Educadores ponderam que uma lei dessa dimensão precisa de um tempo de maturação até ser assimilada pela sociedade. Mas cabe ao Estado trabalhar de forma perene e ativa, por meio de campanhas, produção de materiais didáticos, formação de professores e apoio às escolas, para a iniciativa vingar. Até o momento, nenhum livro didático se tornou referência sobre o tema, não pela ausência de intelectuais capacitados para explorar o assunto com crianças e adolescentes. O problema é a falta de financiamento para esses projetos e a inércia do Poder Público, mais uma expressão do racismo institucional, avaliam especialistas consultados por CartaCapital.

A carência de livros didáticos sobre História e Cultura Afro-Brasileira contrasta com a profusão de obras de referência produzidos pela academia, em linguagem universitária. O próprio ministro dos Direitos Humanos, Sílvio de Almeida, é autor de um deles, Racismo Estrutural (2019), da coleção Feminismos Plurais, coordenada pela filósofa Djamila Ribeiro. Na obra, ele faz questão de deslocar o debate do racismo da esfera individual, como a mídia costuma tratar o tema, ao noticiar o fenômeno como uma deformação moral de indivíduos ou pequenos grupos de pessoas, para mostrar como o preconceito racial está entranhado nas instituições e permeiam todas as nossas relações sociais desde a época do Brasil Colônia. “No caso do racismo institucional, o domínio ocorre com o estabelecimento de parâmetros discriminatórios baseados na raça, que servem para manter a hegemonia do grupo racial no poder”, escreve Almeida, que atuava como advogado e professor universitário antes de ingressar no governo. “Isso faz com que a cultura, os padrões estéticos e as práticas de poder de um determinado grupo tornem-se o horizonte civilizatório do conjunto da sociedade.”

Autora da iniciativa, a ex-ministra Matilde Ribeiro lamenta a morosidade e o desinteresse dos gestores públicos

Para a ministra da Igualdade Racial, Anielle Franco, é urgente promover uma educação antirracista no Brasil e, para isso, é indispensável investir na produção de materiais didáticos a partir de um pensamento decolonial. Segundo ela, os livros para o ano de 2023 já foram distribuídos nas escolas, e não tem como voltar atrás. Mas o plano é atualizá-los ainda este ano, com a inclusão de conteúdos sobre a História e Cultura Afro-Brasileira. Este foi, por sinal, o primeiro pedido da ministra à secretária nacional de Educação Básica, Kátia Schweickardt. “A gente precisa desmitificar a ideia de que os livros não precisam relatar a realidade dessas crianças (negras). Eu, como professora, sempre procurava levar exemplos dessa maneira, trabalhando com casos de pessoas de favela que chegavam a lugares que outras pensavam que não chegariam”, relata Anielle Franco.
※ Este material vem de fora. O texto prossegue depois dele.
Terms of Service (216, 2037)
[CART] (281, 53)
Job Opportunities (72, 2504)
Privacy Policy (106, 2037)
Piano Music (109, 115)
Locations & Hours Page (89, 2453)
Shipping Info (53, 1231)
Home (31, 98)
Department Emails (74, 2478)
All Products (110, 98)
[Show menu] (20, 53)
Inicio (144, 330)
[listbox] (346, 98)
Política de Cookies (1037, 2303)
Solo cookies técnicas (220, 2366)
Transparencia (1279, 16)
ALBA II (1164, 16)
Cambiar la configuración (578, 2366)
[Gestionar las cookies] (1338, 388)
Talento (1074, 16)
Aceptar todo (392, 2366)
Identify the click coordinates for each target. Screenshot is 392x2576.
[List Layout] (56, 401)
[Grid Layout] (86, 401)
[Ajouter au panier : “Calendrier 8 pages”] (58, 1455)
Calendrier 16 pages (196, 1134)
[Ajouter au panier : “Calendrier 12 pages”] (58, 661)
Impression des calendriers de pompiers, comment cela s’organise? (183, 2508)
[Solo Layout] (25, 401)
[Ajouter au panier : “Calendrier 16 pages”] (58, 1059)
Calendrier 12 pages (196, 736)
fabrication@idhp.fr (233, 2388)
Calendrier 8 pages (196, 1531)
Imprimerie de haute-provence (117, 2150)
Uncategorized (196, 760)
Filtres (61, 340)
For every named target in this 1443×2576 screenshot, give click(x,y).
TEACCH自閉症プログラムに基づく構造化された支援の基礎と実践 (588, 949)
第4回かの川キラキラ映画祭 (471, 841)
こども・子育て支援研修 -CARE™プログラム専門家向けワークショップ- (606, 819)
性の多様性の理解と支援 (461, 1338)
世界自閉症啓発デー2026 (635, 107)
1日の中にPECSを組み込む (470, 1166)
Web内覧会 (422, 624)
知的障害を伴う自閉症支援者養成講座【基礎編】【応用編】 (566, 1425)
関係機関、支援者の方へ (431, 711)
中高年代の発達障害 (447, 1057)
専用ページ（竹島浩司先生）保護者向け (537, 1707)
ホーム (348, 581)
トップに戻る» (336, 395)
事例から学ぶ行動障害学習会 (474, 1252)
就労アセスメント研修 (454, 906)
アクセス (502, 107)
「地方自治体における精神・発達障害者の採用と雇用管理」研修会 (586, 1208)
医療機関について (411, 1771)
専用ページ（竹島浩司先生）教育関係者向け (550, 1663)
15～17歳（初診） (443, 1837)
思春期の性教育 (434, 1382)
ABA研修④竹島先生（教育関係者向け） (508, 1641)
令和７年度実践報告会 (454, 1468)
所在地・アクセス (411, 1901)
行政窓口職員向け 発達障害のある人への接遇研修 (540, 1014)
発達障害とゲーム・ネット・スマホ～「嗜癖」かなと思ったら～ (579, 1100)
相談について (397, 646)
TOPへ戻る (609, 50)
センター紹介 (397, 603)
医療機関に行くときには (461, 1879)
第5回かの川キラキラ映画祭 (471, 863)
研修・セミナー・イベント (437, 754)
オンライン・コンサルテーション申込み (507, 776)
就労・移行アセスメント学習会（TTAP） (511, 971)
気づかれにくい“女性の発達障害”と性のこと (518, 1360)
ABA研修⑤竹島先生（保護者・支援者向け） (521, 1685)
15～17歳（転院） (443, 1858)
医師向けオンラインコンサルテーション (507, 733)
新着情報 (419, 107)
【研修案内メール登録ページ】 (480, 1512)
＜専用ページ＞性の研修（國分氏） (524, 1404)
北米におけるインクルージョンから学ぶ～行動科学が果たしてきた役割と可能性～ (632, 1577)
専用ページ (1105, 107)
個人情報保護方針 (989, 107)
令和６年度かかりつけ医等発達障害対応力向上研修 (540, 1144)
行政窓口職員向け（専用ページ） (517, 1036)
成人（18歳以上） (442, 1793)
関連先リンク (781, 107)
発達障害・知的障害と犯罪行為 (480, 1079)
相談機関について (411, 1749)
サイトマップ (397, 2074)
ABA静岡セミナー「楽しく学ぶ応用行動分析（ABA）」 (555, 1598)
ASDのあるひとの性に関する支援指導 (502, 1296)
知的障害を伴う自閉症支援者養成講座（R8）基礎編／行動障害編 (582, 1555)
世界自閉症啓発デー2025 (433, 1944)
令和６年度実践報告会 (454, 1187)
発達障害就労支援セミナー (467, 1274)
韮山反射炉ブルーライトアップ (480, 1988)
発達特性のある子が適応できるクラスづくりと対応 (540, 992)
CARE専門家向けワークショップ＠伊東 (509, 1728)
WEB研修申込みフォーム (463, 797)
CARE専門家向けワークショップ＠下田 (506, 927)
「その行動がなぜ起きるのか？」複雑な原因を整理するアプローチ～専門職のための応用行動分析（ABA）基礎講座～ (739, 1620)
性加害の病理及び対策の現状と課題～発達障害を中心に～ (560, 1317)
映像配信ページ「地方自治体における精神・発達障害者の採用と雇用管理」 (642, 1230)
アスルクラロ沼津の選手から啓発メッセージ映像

A professora Matilde Ribeiro era a ministra da Igualdade Racial quando a Lei 10.639 foi sancionada, em 2003. “Vinte anos é muito tempo para as nossas vidas, mas pouco em termos históricos. Por outro lado, também vejo uma morosidade maior, uma falta de compreensão da importância da lei por parte das autoridades, dos gestores e até mesmo de muitos professores”, lamenta. “Sinto que falta uma ação coordenada, que passe pelo Ministério da Educação e pelas secretarias estaduais e municipais, até a inclusão desse conteúdo no planejamento pedagógico das escolas.”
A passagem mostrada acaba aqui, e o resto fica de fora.